We come to this conclusion based on our unique perspectives. We often get involved when there are issues, when there are delays, cost overruns, financial stress or in the dispute resolution process. The fact that we are employed by stakeholders on mega projects, is evidence itself that the status quo is not achieving the desired outcome.
We have experience acting for financiers, owners, contactors and various subcontractors and consultants on mega projects. From mines, to power stations, to tunnels and prisons. Each engagement has its distinctive characteristics, but the commonality is stunning. The common themes are that the client never expected to be in this position when signing the agreement; their key personnel are focused on the dispute and not the project delivery; that the size of the project compounds a problem into a business destroying cancer.
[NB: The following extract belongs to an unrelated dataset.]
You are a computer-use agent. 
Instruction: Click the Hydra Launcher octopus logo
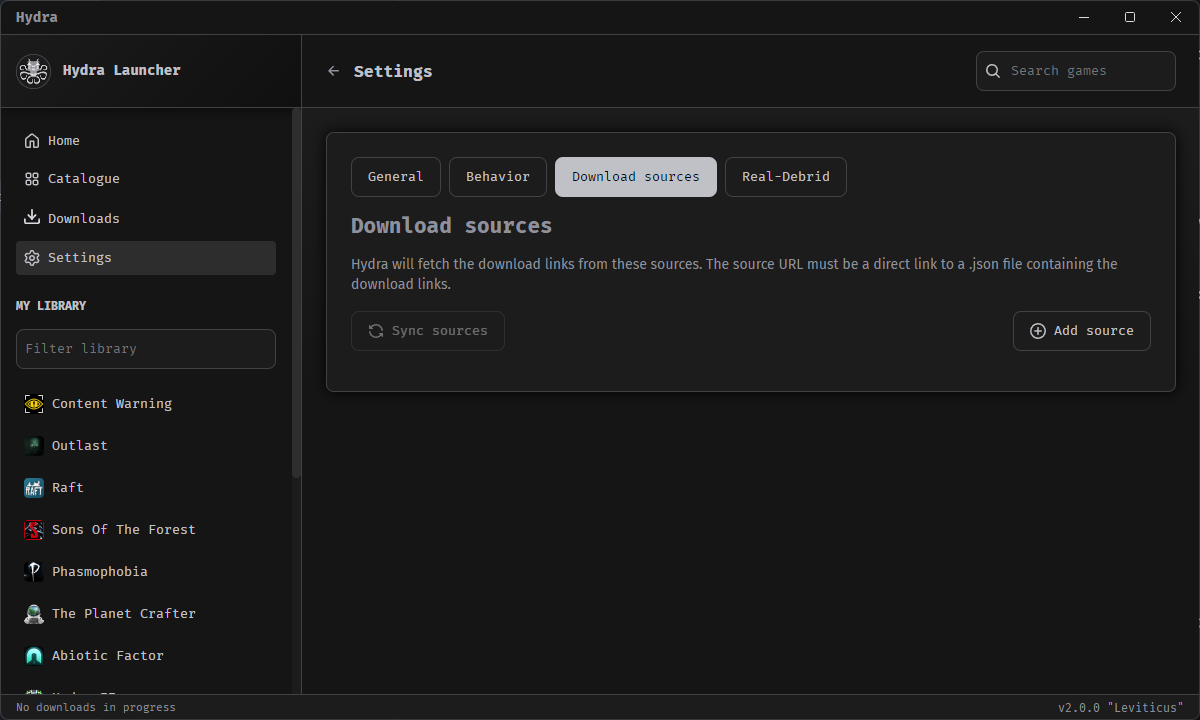33,70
Current EPC contracting is completed on the assumption that there will be no issues in mega projects; no material design issues, no material unforeseen construction issues, no material performance issues. But evidence and experience suggest almost all mega projects face significant operational construction challenges. Therefore, contracting arrangements are not structured for purpose, but rather built for a non-existent reality. When executing a contract on mega projects, based on historical evidence, no party should have confidence that the contract will facilitate the most timely and cost effective construction completion.
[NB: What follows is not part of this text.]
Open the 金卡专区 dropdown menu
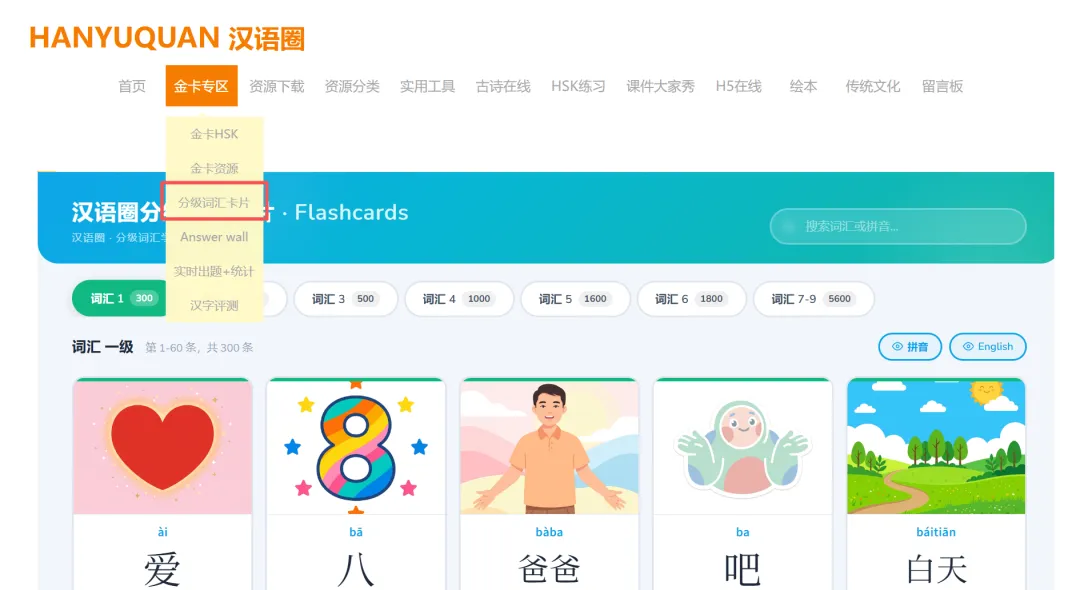Screen dimensions: 1080x590 coord(201,86)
Despite this, EPC contracts on mega projects have risk being borne by the parties who have the least capacity to hold it and the least knowledge to execute. Without doubt, the owner of the mega project should have the greatest knowledge of the project and the land, and therefore the owner should retain at least some latent construction risks. Plus, the owner has the strongest financial position and therefore has the capacity to take on risk.
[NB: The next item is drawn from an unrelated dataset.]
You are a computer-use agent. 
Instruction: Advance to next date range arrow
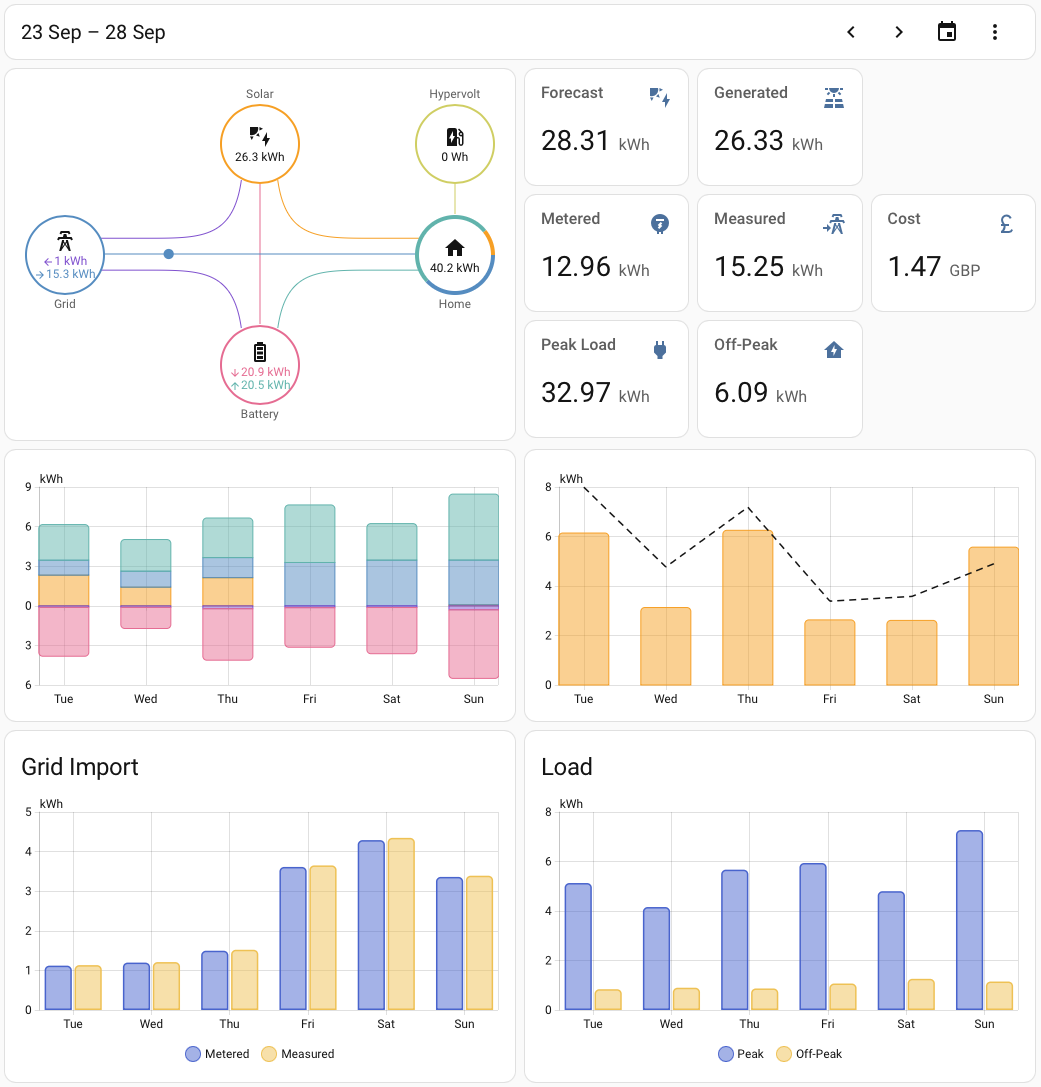pos(899,32)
And this responsibility is specific to mega projects; not property construction and smaller projects. Mega projects. The key differentiator is the size context. Foreseeing and avoiding errors on mega projects is exponentially harder than on smaller projects, but the consequences are dire. Head contractors who ‘error’ by 25% on a smaller project, say $100 million, are more likely to be able to wear the $25 million additional cost. But there are not many contractors around the world who can ‘error’ by 25% on a $5 billion project and wear a $1.25 billion additional cost. Yet it is likely that the same head contractors will tender for the $100 million project and the $5 billion project.

The structuring of the owner pushing 100% of the risk down from the owner, to the contractor and subcontractors is not sustainable on mega projects. Because when things go wrong, and evidence suggests it does, there is a risk-reversal with the owner assuming up to 100% of the risk for the project – the polar opposite result which the EPC contract was aiming to achieve.